*Supplied material:*
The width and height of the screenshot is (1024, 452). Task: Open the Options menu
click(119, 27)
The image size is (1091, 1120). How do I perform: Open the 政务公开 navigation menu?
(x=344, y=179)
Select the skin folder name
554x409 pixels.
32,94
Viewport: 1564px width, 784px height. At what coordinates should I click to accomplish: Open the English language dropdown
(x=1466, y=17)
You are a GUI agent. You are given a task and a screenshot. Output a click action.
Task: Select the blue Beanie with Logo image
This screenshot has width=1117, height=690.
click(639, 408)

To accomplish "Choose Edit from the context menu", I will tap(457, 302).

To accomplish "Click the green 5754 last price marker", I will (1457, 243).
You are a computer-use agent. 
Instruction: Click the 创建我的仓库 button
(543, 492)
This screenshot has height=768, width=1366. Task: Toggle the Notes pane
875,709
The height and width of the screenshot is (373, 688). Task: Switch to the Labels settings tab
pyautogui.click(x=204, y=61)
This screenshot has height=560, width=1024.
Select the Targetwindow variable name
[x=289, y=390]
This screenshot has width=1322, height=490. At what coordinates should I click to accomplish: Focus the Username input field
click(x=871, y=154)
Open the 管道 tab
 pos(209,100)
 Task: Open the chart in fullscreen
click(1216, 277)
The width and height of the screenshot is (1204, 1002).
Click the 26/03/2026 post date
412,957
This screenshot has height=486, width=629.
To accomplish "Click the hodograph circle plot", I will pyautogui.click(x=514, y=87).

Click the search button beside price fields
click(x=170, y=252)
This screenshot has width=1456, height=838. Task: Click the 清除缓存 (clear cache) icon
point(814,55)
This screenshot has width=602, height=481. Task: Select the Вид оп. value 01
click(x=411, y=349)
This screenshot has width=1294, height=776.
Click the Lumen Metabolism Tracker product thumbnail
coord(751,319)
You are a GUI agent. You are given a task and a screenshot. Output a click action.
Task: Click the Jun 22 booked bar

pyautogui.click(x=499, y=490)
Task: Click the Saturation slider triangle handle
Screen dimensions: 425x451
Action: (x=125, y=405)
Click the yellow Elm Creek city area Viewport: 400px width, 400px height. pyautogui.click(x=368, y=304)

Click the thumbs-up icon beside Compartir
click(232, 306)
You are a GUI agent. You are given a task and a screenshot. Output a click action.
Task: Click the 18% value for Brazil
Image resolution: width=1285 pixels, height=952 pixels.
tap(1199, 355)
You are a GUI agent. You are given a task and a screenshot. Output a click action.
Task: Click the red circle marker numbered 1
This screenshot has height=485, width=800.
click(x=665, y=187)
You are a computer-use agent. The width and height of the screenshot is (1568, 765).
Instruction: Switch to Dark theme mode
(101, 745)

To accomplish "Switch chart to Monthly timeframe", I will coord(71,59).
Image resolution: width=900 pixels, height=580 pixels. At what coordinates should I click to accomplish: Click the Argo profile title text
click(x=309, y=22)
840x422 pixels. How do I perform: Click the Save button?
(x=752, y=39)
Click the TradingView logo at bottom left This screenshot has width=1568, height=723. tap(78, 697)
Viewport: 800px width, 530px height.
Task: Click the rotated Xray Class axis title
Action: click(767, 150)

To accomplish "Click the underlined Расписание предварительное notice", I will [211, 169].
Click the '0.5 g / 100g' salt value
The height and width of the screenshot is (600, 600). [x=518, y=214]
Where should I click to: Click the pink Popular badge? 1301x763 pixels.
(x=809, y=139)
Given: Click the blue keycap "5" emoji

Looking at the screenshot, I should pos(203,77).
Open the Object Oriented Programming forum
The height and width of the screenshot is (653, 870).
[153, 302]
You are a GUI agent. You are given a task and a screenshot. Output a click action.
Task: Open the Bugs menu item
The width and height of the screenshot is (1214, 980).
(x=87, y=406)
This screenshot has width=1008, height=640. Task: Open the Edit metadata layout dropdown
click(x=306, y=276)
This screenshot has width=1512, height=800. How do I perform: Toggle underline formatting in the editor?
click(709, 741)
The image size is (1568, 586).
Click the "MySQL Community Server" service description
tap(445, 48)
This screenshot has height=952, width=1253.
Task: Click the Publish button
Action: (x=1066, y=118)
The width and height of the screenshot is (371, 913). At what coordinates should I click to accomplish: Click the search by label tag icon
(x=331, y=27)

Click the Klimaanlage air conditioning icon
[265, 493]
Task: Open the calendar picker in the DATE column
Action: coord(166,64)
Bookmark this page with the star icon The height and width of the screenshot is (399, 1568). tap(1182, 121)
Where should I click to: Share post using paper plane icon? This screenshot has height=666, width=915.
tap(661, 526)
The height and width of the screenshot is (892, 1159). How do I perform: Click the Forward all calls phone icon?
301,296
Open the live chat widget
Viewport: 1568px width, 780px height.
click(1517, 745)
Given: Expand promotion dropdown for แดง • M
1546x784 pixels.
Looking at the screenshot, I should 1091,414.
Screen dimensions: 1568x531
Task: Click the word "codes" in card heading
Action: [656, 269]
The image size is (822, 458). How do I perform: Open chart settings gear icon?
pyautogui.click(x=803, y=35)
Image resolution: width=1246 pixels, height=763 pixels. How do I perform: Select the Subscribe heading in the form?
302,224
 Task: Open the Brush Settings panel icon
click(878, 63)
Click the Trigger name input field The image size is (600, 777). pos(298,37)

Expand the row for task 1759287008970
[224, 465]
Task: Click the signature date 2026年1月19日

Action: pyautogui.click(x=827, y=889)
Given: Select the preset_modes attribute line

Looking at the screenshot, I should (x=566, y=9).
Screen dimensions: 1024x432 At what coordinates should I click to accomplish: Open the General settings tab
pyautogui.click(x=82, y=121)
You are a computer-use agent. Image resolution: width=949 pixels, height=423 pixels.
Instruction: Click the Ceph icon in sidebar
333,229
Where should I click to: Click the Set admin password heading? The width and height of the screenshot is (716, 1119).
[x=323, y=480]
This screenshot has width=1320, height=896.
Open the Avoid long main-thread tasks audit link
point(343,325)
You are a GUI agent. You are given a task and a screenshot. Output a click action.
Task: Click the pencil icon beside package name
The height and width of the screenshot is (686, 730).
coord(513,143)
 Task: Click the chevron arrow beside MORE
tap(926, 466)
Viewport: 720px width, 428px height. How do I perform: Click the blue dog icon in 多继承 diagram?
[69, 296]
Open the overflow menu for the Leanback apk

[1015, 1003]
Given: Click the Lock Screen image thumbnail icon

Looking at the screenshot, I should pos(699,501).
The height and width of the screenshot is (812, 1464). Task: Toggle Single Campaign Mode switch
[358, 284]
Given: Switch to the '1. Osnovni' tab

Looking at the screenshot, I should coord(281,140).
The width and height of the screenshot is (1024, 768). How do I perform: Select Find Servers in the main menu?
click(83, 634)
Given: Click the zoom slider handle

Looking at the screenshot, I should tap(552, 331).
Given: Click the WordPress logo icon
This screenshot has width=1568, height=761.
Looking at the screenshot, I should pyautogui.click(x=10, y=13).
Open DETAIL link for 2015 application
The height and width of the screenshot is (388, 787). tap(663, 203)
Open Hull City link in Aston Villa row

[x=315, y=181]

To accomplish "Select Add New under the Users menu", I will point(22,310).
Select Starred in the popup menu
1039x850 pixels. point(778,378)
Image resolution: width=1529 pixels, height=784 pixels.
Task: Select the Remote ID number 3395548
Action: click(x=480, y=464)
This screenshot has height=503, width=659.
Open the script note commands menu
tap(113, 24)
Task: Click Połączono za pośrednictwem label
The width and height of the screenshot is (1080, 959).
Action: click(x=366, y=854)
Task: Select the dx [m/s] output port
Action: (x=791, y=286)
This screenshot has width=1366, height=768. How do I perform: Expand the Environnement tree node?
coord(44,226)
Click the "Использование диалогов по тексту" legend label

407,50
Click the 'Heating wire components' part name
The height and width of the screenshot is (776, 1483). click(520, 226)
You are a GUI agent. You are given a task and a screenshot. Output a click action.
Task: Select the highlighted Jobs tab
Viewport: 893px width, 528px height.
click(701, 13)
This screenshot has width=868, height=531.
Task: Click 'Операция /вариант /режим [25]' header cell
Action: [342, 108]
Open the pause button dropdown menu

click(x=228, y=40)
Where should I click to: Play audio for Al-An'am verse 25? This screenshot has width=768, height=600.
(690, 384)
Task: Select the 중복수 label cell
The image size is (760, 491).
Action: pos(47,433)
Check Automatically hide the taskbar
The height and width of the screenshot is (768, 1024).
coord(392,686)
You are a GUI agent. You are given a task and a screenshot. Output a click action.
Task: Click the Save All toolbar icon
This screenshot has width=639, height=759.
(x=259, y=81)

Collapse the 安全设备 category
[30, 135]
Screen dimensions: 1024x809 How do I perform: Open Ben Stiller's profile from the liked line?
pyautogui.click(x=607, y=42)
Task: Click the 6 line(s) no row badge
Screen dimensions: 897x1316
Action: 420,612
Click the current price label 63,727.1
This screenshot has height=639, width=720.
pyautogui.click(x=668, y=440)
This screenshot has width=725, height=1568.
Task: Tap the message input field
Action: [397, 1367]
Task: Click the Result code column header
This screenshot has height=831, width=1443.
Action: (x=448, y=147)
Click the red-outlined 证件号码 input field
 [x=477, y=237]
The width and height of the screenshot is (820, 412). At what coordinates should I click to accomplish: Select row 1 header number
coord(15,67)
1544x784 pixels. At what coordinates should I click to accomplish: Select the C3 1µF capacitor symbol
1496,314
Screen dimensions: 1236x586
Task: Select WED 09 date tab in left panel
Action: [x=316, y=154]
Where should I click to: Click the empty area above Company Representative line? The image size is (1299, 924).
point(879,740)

*Problem to work on:*
Only the lines with "computer" are needed; find them in the records and copy each one.

*Written solution:*
You are a computer-use agent. 
You are a computer-use agent. The width and height of the screenshot is (1568, 765).
You are a computer-use agent. Image resolution: width=949 pixels, height=423 pixels.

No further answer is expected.